How can we expect colours to exist in a more creative, fluid way if we’ve already labelled and shaped them? And how do we continue to create new art with a colour that feels already discovered and understood?

Depends how you define creative and fluid. Material behaviours and narratives often change the nature of colours. When colour is part of a material surface it can behave in very different ways. In a high gloss finish - an aqua blue can behave like the ocean, while if it's a tinted layer on a woodgrain, it can appear solid and stable. 

I think artists and designers make these choices about colour for completely different reasons, which is quite fascinating. Artists often spend time conceptually; with the emotional and conceptual side of colour, sometimes for years or decades, exploring it through materials for wildly different reasons. While designers do explore colour, but often frame it in context much quicker, try to resolve it in an application, but sometimes miss the true emotional and semiotic meaning of why that shade.

In the Colour Bible, you write: “Every colour profile starts from the colour’s origin, then tracks its evolution.” I believe it is during that evolution that “colour requires a level of nuance in approach,” especially if “colour is intrinsic to the human experience.” You also quote Johann Wolfgang von Goethe: “Colours and light stand in the most intimate relation to each other.” If each of us receives and processes light in our own way, then we may each understand a colour differently.
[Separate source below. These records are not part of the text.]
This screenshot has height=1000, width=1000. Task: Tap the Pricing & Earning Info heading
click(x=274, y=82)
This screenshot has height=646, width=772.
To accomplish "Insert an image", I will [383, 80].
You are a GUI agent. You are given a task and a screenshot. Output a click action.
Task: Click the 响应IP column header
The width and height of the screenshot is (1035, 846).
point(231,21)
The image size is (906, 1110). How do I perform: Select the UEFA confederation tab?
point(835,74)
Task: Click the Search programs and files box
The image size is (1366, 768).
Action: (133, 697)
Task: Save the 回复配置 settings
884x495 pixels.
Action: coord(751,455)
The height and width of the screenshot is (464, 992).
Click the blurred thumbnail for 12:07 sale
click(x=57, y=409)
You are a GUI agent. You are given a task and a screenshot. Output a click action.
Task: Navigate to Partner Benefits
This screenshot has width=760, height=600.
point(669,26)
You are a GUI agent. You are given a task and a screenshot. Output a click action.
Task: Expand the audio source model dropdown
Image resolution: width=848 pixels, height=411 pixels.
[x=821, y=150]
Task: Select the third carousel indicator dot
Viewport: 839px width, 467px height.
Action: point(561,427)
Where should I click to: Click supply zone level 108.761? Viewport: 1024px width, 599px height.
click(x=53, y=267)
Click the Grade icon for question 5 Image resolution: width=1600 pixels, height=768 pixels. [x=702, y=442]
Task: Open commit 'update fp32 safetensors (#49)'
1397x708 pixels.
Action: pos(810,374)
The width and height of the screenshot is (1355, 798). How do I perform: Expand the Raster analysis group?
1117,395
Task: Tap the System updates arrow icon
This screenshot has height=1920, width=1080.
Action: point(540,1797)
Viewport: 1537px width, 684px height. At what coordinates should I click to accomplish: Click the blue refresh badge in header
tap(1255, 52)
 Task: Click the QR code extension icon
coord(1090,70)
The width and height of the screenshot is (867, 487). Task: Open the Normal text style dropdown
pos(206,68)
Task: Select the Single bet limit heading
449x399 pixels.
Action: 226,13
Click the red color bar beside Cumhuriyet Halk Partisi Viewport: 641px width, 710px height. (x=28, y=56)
So how can we ever have a shared or normative understanding of a colour? If we might all see it in slightly different shades, how can we confidently define it?

I would respond with 'Is it only seeing that defines colour?' We experience colour via memory, very fundamentally, but also the time we've spent with a colour has a bearing and even without naming a colour, we can innately respond to it. Colour can be so many things to different people and that's the beauty of it. Commercially, what's the value in marketing specific colours? that not everyone can perceive as that one colour? These are important in the context of the commercial colour industry in which I work. Often we want to entice people with stories of colour, because really it's that element that people connect with.

Do we all really need to have our colour fixed for us? And do we really view it like that anyway, as do you see the yellow that I do, in the same way? We'll probably never know. But it would have been interesting to be in the shoes of those who first brought the a red-yellow fruit, to the shores of England, and declared this is Orange! 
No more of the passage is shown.